SABTU, 30 JULI 2016
BANDUNG — Tas pada umumnya digunakan untuk mengatongi barang-barang keperluan. Anehnya, walaupun fungsinya sama namun harganya berbeda-beda, ada yang hanya puluhan ribu bahkan puluhan juta. Hal tersebut mungkin saja karena pengaruh dari proses pembuatan dan bahan yang digunakan. Atau bisa juga karena diprodukai oleh merek terkenal.

Di Jawa Barat, tas tradisional yang secara tampilan boleh diadu dengan tas modern manapun, diantaranya tas kaneron, kepek, kamuti dan koja. Selain itu, Keempat tas tradisional asal Jabar ini ramah lingkungan, lantaran terbuat dari bahan-bahan dari alam.
Misalnya saja kamuti yang terbuat dari pelepah daun gebang, kaneron dari rotan, koja dari kayu teureup, dan kepek dari kulit sarai sejenis aren.
Kreatifitas bangsa ini memang sudah teruji sejak dulu kala. Buktinya, walaupun hanya menggunakan bahan-bahan tersebut namun bisa disulap menjadi barang yang memiliki nilai dan fungsi.
Rupanya tas tradisional ini pun cukup digemari oleh generasi muda saat ini. Hal tersebut disampaikan Indra Hermawan (36), Pemilik Distro Galura 99, di Jalan Laswi Kota Bandung, Sabtu (30/7/2016)
“Yang beli tas-tas tradisional ini anak muda juga banyak, bahkan sekarang ini stok di sini hampir habis,” ujar Indra.

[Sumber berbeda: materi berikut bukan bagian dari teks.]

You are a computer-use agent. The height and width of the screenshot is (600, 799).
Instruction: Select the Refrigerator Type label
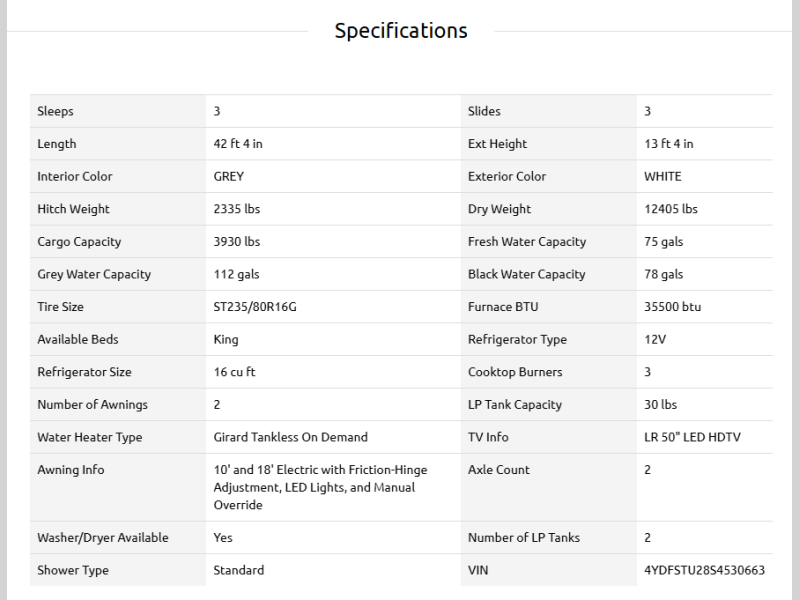[517, 340]
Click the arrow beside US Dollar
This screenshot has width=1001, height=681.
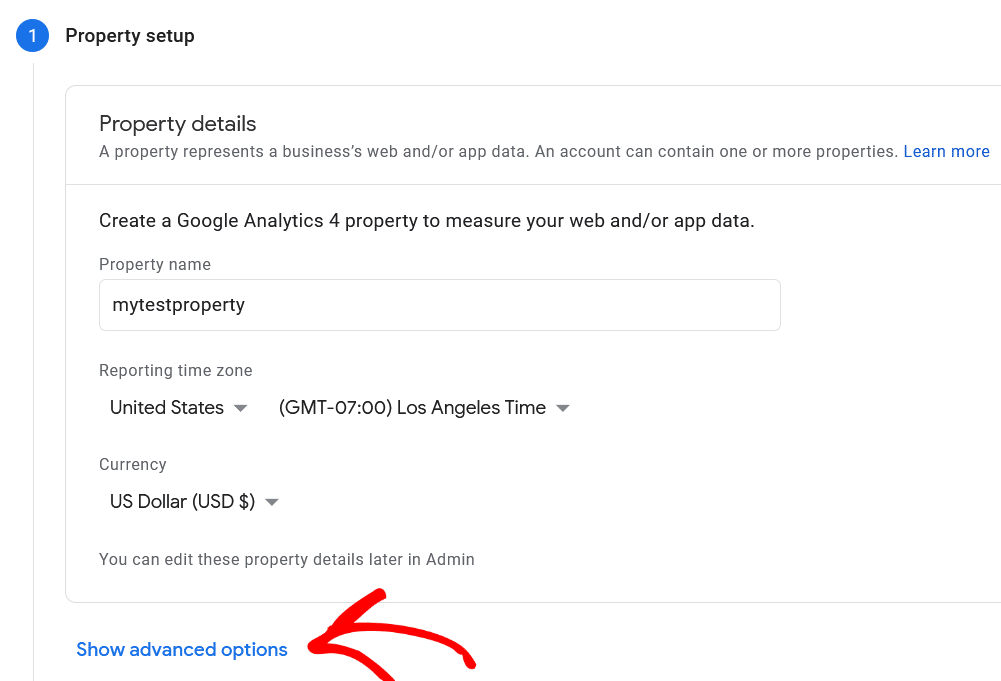272,502
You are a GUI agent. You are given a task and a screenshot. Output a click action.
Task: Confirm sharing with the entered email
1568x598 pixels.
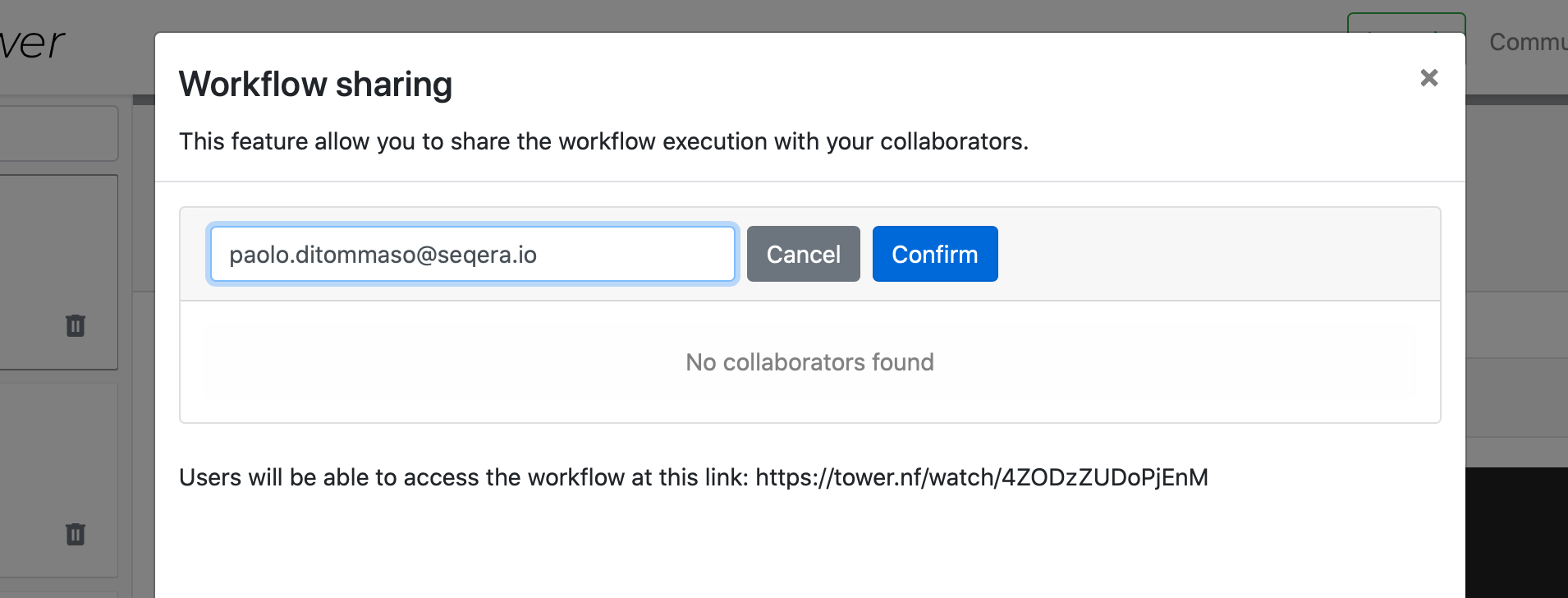[934, 255]
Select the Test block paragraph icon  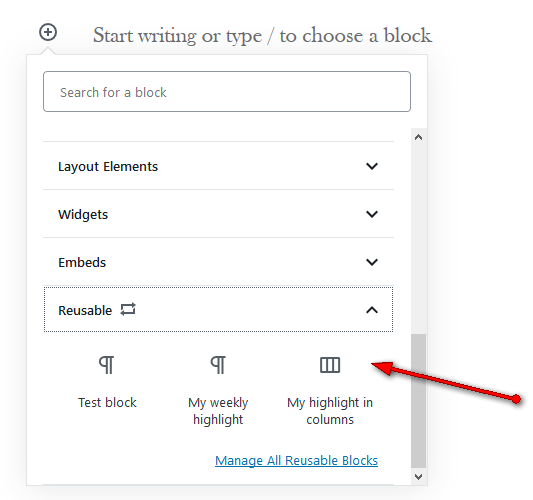[x=107, y=365]
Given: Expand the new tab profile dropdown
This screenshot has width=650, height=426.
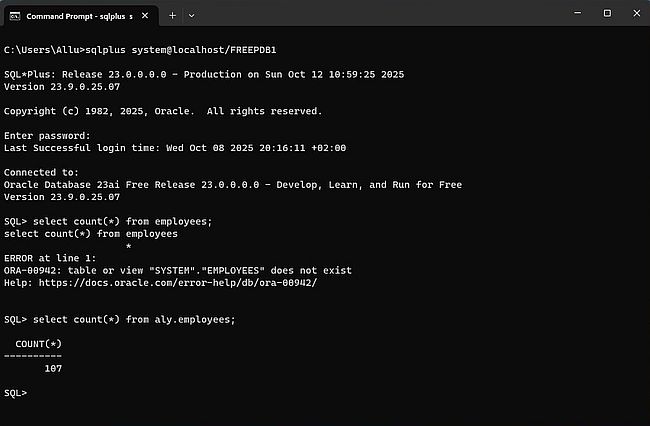Looking at the screenshot, I should [191, 14].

Ia biasa memesan kepada pengrajin di Baduy, Jawa Barat dan kawasan Pantai Selatan seperti Ciamis, Jawa Barat untuk dijual kembali. Karena pengerjaannya tak mengandalkan mesin, menurutnya, para pengrajin pun kesulitan jika mendapat pesanan yang banyak.

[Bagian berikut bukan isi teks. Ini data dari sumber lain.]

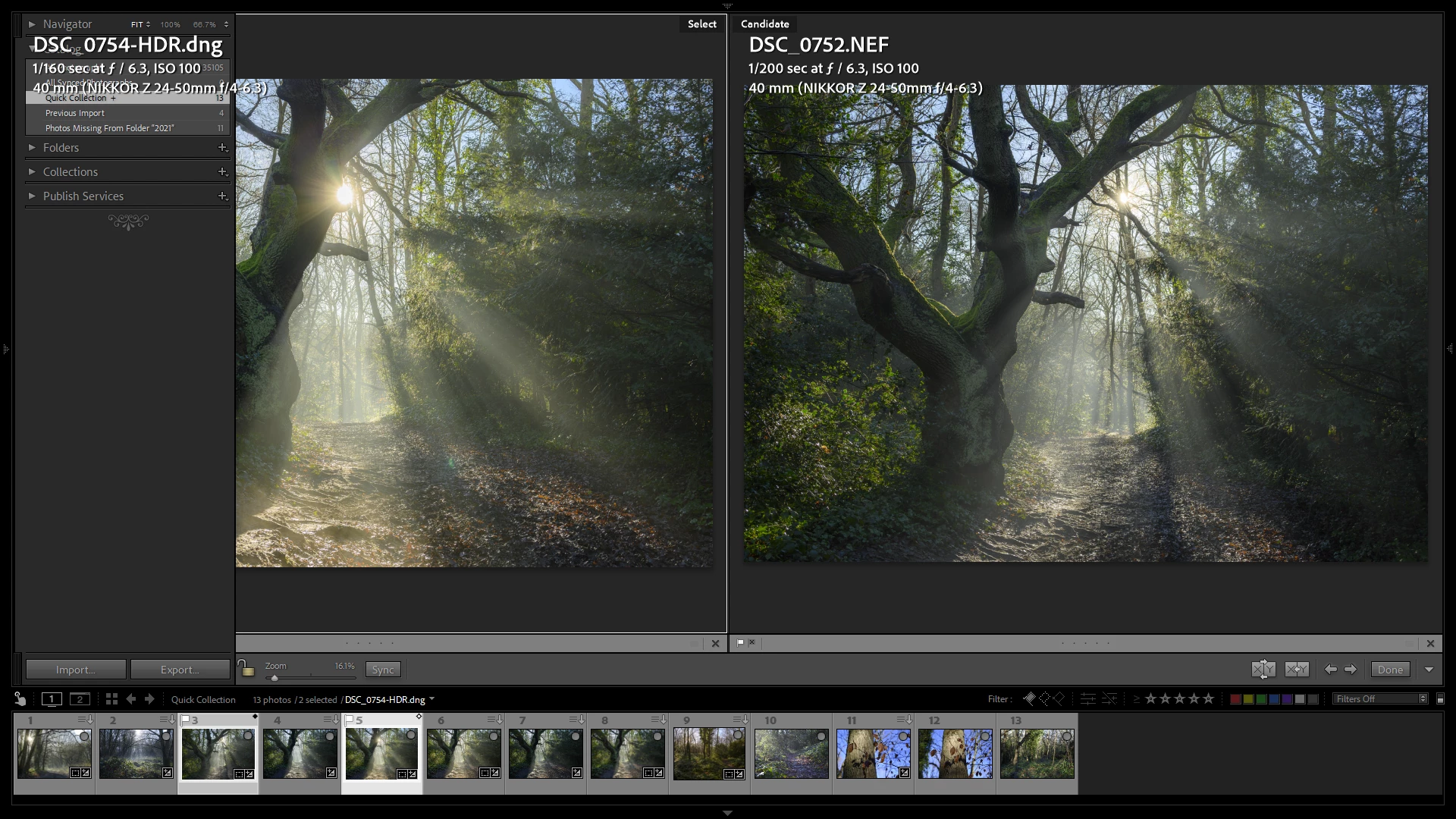Image resolution: width=1456 pixels, height=819 pixels.
Task: Open toolbar content dropdown arrow
Action: click(1429, 670)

“Misalnya saya pesan dua kodi tapi yang datang cuma lima tas, karena ini kan hand made, pengrajinnya juga tergantung keinginan saat membuatnya. Ini kan dianyam,” bebernya.

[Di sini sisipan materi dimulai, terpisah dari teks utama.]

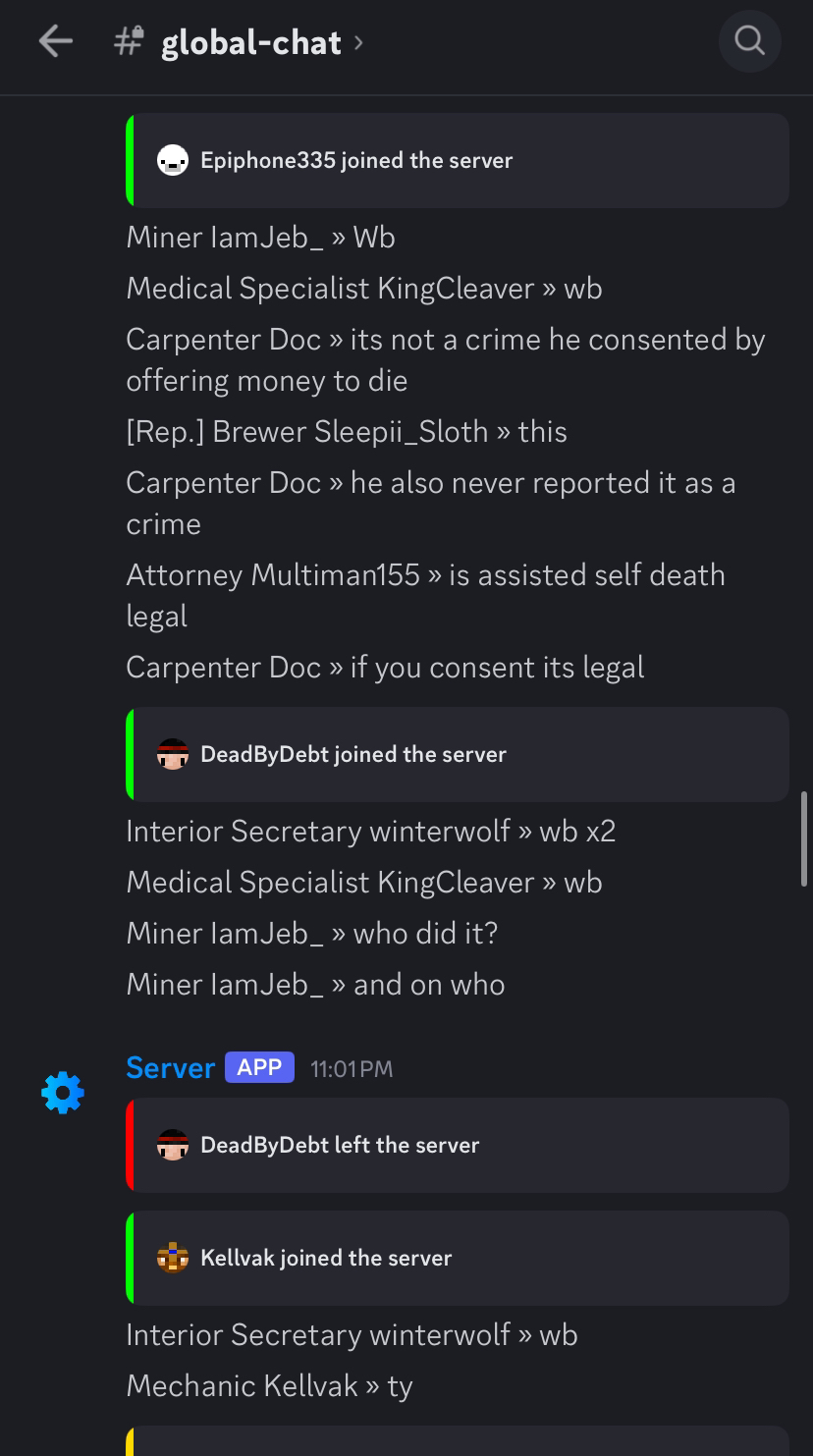Select message "Miner IamJeb_ » who did it?"

pyautogui.click(x=312, y=933)
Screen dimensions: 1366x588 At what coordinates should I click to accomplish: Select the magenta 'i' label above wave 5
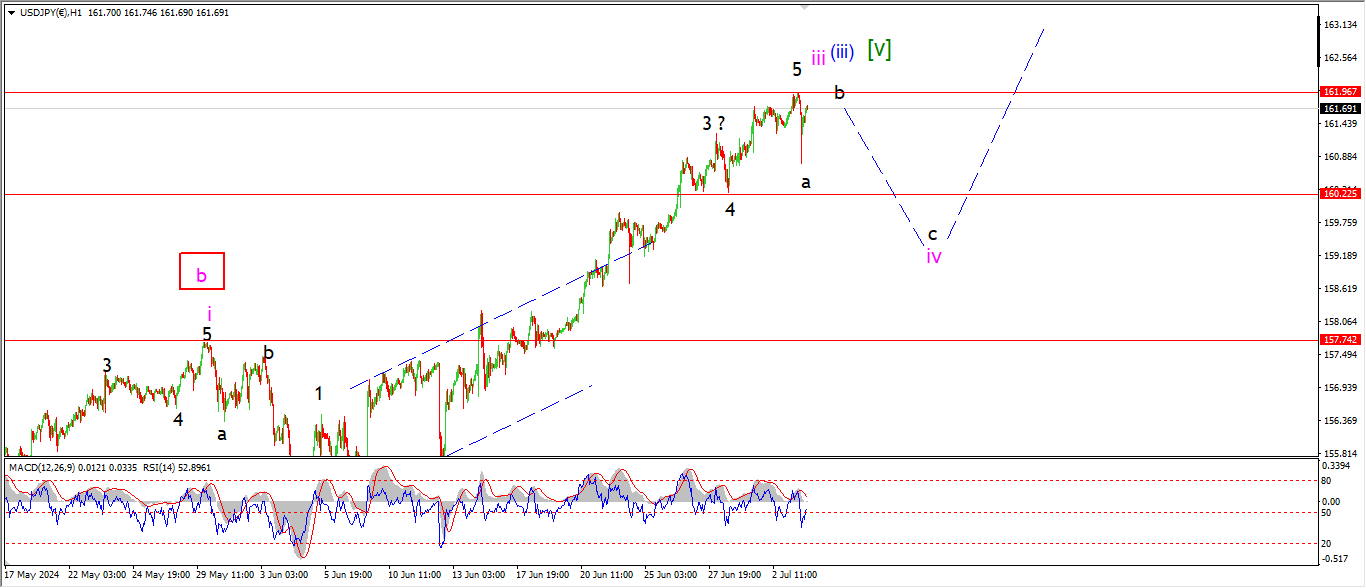(209, 314)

Indra baru saja menjual tas jenis koja kepada pembeli di Singapura. Ia sampaikan, Warga Negara Asing (WNA) asal Singapura tersebut membeli lantaran tas koja ini ramah lingkungan.
Untuk satu tas tradisional khas Jawa Barat ini ia banderol dari mulai Rp. 150 – 250 ribu.
“Dia beli sampai 200, katanya buat dijual lagi,” tukasnya.